* Begin *

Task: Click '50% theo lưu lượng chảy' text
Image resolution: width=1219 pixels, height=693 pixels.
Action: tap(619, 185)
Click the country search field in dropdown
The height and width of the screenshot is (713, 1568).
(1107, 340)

* End *

*Instructions for the task*:
Retype the lines above exactly as they appear.

*Final result*:
Task: Click '50% theo lưu lượng chảy' text
Image resolution: width=1219 pixels, height=693 pixels.
Action: tap(619, 185)
Click the country search field in dropdown
The height and width of the screenshot is (713, 1568).
(1107, 340)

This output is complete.